Rstudio in the cloud for those of us with old laptops part 2: automating with terraform
Setting the scene for automation
In the previous post I wrote about how to spin up a EC2 instance with Rstudio server, so some of the more computational heavy R
processing can be moved on AWS infrastructure.
Let’s say you’ve done this. Kept the EC2 for some time and then decided to terminate it, since after all, even stopped, it still incurs some costs. Then, some time after that, you need to spin up a new instance, and have to go through all of the manual clicking through the AWS console described before.
Enter terraform
. It is a tool to write infrastructure as code, or more descriptively, as human readable instructions to define resources that can be run on any cloud provider. And since these instructions live in text files, you can have them versioned with git
, and keep track of any changes over time.
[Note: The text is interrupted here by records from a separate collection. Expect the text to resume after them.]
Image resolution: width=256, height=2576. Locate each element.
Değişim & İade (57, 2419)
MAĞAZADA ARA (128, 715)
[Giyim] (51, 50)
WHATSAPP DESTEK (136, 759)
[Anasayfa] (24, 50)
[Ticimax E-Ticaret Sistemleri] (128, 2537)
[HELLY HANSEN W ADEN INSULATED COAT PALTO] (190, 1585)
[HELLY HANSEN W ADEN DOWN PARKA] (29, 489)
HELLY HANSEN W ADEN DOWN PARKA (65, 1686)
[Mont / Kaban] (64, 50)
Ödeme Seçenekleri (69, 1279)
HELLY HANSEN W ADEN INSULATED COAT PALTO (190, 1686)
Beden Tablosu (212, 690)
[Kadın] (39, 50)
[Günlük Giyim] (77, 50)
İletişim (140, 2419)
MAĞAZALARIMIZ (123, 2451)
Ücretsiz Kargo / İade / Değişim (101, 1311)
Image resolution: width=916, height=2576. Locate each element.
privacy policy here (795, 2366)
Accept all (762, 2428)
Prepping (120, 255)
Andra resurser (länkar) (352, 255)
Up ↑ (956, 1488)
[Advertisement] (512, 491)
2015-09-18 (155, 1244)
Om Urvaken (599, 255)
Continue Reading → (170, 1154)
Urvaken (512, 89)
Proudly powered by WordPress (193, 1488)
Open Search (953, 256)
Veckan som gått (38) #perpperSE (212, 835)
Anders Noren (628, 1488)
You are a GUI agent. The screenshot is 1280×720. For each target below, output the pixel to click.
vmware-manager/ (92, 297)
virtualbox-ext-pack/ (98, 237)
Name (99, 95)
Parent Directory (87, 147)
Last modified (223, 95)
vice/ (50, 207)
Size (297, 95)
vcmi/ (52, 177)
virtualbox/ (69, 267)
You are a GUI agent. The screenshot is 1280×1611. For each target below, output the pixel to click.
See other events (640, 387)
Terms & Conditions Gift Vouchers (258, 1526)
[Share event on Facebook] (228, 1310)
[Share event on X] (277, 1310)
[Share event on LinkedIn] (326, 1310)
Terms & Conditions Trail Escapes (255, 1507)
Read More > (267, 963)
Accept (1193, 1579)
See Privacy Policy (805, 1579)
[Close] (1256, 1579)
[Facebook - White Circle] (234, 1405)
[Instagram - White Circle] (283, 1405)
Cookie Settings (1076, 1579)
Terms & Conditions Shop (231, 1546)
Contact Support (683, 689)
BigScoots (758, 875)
I think this is awesome.
Additionally, terraform
works with all major cloud providers, so if you prefer to use something else insted of aws
you can adapt the code.
Prerequisites for trying out terraform for configuring Rstudio server
Two things need to be done before we can see terraform
in action.
I am not going to go into details here because different operating systems might have different steps on how to do it, so I suggest you follow the official documentation for your system.
That these have been successfully installed you can check with aws --version
and terraform --version
in your preferred terminal.
Additionally, aws
needs to be configured by typing: aws configure
. Then we have to enter the AWS Access Key ID, AWS Secret Access Key, and Default Region Name for the IAM user. If you don’t have IAM user set up, you really should. Here is a guide from AWS).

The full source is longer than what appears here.